Practical communication skills for finance professionals to become strategic business partners
A Foundational Mindset Shift: From Gatekeeper to Strategic Enabler
For many founders of early-stage startups, the finance function feels like a source of friction. Complex financial data arrives in dense spreadsheets, derailing strategic conversations with investors or department heads. Weak stakeholder management from the finance team can erode trust, leading to budget conflicts and bottlenecks that slow down execution. This lack of genuine business partnering leaves founders without the cross-functional insight needed to control burn and extend their runway.
The solution isn't more data; it's better communication. Improving finance team communication skills transforms the function from a perceived blocker into a strategic enabler, helping the entire company make smarter, faster decisions.
The first step in improving finance team collaboration is a fundamental mindset shift. Traditionally, finance is seen as a scorekeeper reporting on what already happened and a gatekeeper policing budgets. This creates an adversarial relationship with other teams. To become a true partner, you must actively transition from a gatekeeper to an enabler.
Gatekeeper vs. Enabler
The distinction is crucial for building trust. A gatekeeper focuses on enforcing rules and limitations, often leading with "no." An enabler, by contrast, focuses on achieving shared business goals. This changes the entire dynamic of your conversations.
- A gatekeeper says, “You can’t spend that; it’s not in the budget.”
- An enabler says, “That’s over budget, but let’s explore how we can reallocate funds or find a lower-cost alternative to achieve your objective.”
The enabler's approach acknowledges the department's goal and reframes the problem as a collaborative puzzle to be solved. This simple change turns a potential conflict into a productive planning session.

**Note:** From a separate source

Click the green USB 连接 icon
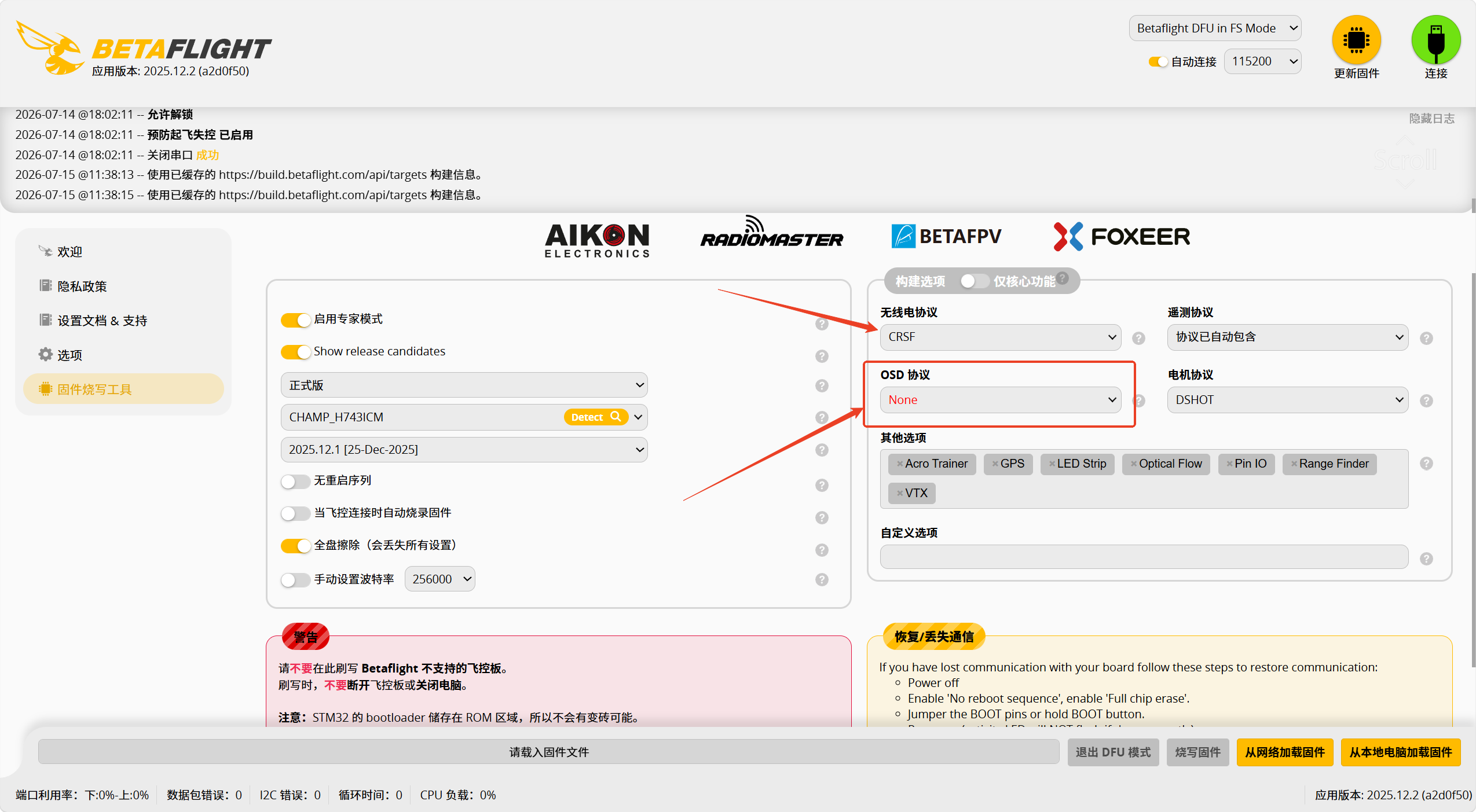Screen dimensions: 1476x812 pos(1436,40)
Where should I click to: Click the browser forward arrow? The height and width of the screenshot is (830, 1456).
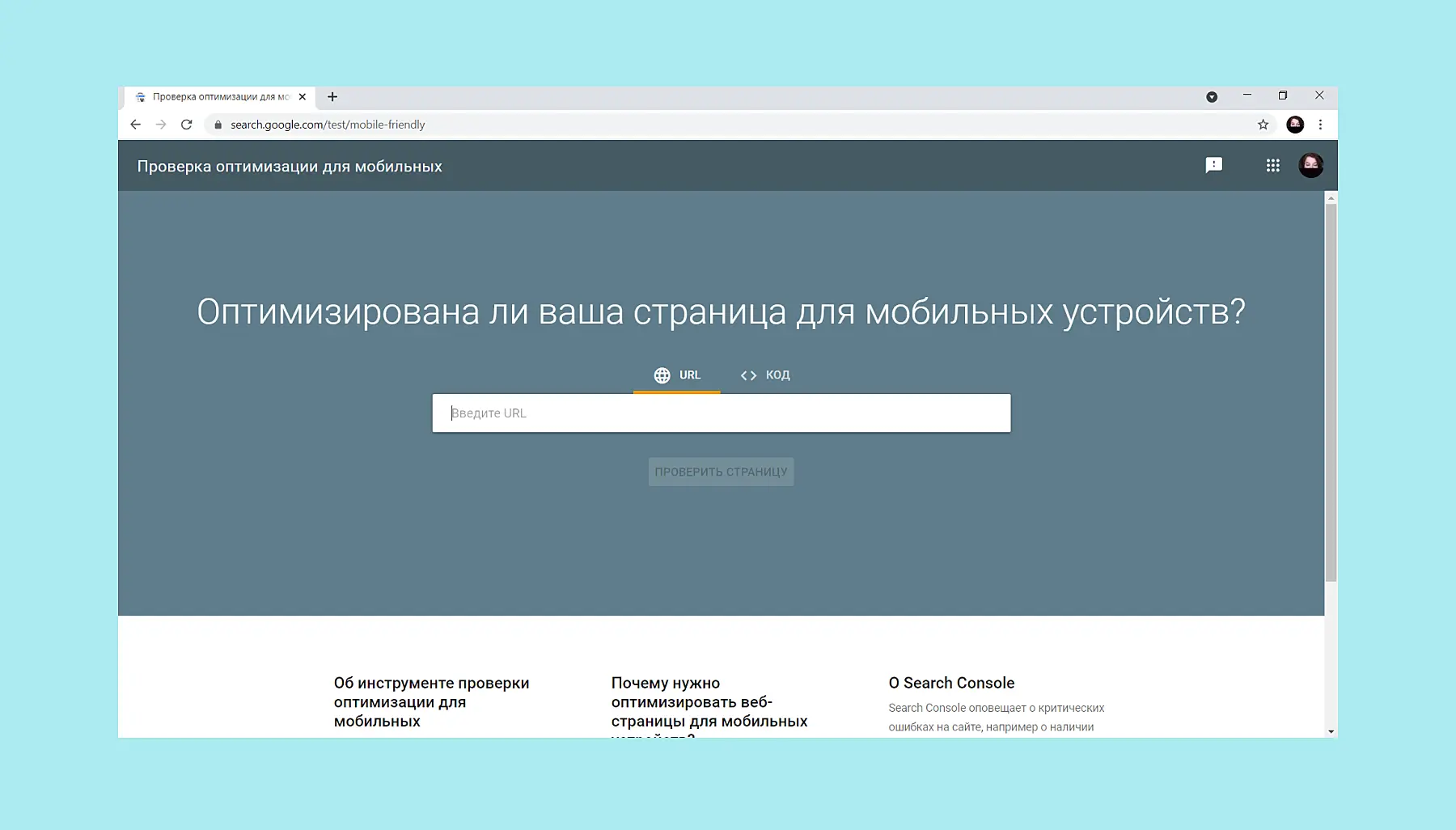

Scorekeeper vs. Strategic Partner
Similarly, finance must evolve from simply reporting history to shaping the future. A scorekeeper provides rearview-mirror reports, exporting data from accounting software like QuickBooks or Xero. A strategic partner uses that same data to build forward-looking models and help leaders understand the financial implications of their decisions.
- A scorekeeper delivers a historical profit and loss statement.
- A strategic partner asks, "Based on these numbers, what are the three most likely scenarios for our cash position in six months, and what actions can we take today to influence the outcome?"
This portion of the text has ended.